Os mitos e símbolos, aparentemente expulsos pela filosofia e pela ciência do campo do conhecimento, nunca abandonaram totalmente o imaginário humano, estando presentes mesmo no mundo moderno secularizado. É o que pensa Mircea Eliade. Ele identifica a sobrevivência de temas míticos e simbólicos, por exemplo, no prestígio das origens, manifestado na busca científica moderna pelas origens do mundo, do homem e da sociedade.
Semelhantemente, as ideologias e os regimes totalitários do século XX, como o nazismo e o comunismo, também exibem uma estrutura escatológico-milenarista tradicional - embora já bastante esvaziada de seu conteúdo simbólico - na qual o domínio da raça ariana ou da classe proletária significaria a realização de um destino histórico que realizaria o Éden na Terra.

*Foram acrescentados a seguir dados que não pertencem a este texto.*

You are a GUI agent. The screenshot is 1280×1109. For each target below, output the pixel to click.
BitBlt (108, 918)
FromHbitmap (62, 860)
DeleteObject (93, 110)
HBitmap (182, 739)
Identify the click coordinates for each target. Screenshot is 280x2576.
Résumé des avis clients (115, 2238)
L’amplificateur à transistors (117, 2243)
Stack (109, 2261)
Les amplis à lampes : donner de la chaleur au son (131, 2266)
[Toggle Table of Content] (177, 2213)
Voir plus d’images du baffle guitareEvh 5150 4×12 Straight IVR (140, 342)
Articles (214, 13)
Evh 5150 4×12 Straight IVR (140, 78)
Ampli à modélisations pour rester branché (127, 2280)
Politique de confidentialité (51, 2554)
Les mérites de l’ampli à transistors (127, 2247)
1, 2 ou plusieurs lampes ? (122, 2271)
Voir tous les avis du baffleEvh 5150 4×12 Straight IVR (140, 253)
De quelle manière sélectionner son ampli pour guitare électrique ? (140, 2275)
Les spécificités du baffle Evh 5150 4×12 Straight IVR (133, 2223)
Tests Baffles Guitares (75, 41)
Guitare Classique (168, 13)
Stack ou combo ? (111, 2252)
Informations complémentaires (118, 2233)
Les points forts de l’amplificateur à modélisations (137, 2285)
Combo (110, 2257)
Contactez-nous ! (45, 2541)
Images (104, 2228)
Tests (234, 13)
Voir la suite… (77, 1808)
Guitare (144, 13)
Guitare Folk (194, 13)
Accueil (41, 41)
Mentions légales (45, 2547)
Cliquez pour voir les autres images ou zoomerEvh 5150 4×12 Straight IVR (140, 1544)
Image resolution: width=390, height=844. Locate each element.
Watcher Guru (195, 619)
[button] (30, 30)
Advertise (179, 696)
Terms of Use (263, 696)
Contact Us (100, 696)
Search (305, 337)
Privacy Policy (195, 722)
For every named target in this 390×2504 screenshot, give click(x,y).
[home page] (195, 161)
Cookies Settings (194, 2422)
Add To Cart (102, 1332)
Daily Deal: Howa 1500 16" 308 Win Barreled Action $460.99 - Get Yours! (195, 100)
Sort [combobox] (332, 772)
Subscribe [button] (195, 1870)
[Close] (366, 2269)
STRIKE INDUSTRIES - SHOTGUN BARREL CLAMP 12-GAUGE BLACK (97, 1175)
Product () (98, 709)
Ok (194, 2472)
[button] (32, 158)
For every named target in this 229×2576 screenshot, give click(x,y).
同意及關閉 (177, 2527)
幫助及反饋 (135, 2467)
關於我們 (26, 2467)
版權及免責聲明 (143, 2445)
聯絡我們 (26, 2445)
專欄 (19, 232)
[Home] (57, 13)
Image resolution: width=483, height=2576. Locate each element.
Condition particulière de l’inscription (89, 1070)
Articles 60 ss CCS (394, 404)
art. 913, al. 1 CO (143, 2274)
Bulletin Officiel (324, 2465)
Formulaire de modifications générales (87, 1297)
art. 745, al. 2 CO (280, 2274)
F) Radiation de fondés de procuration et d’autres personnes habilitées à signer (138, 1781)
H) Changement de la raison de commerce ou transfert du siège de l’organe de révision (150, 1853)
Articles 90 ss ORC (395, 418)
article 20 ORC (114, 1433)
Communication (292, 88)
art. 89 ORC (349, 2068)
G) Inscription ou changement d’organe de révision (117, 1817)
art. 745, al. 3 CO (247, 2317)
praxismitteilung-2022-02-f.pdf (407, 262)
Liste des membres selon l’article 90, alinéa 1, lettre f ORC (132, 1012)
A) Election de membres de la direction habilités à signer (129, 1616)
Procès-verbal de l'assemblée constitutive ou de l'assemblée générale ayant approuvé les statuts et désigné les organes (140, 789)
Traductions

Eliade identifica ainda conteúdos mítico-simbólicos no culto do sucesso, na proliferação dos super-heróis, na mitificação de personalidades públicas, na mística do gênio artístico, no esoterismo da arte moderna, na destruição das linguagens artísticas, etc. Para Eliade, isso indica que o pensamento mítico-simbólico é uma realidade humana essencial e que a compreensão correta do que é o homem deve passar por um estudo da mentalidade simbólica.